### WHAT IS REQUIRED:
Replace "backlinks value" with "backlinks count" throughout the rows below, leave everything else unchanged, and omit the pictures from your answer.

### EXERCISE INPUTS:
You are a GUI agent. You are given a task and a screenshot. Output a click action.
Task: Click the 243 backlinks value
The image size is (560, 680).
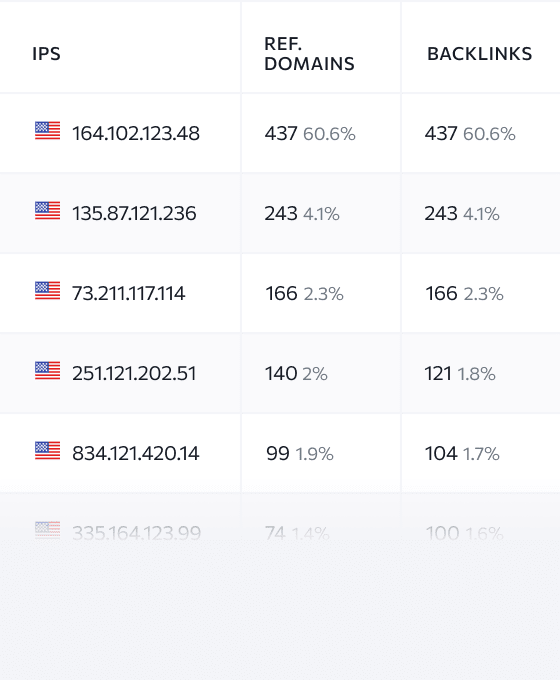click(x=441, y=214)
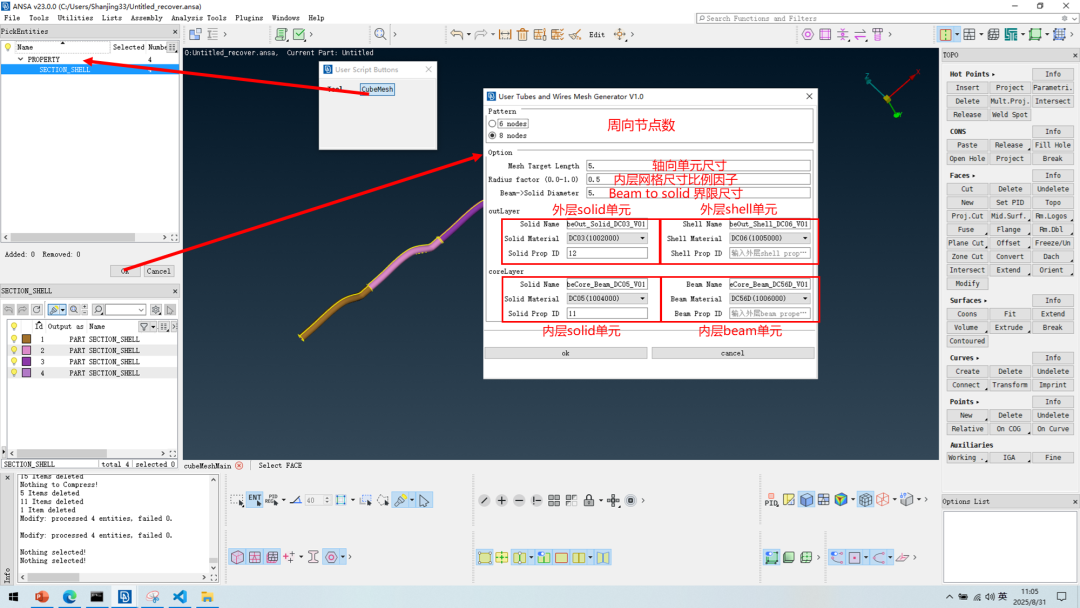Click the CubeMesh script button
Viewport: 1080px width, 608px height.
point(377,89)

### TASK SOLUTION:
You are a GUI agent. You are given a task and a screenshot. Output a click action.
Task: Click the 243 backlinks count
The image size is (560, 680).
click(x=441, y=214)
Click the CubeMesh script button
Viewport: 1080px width, 608px height.
point(377,89)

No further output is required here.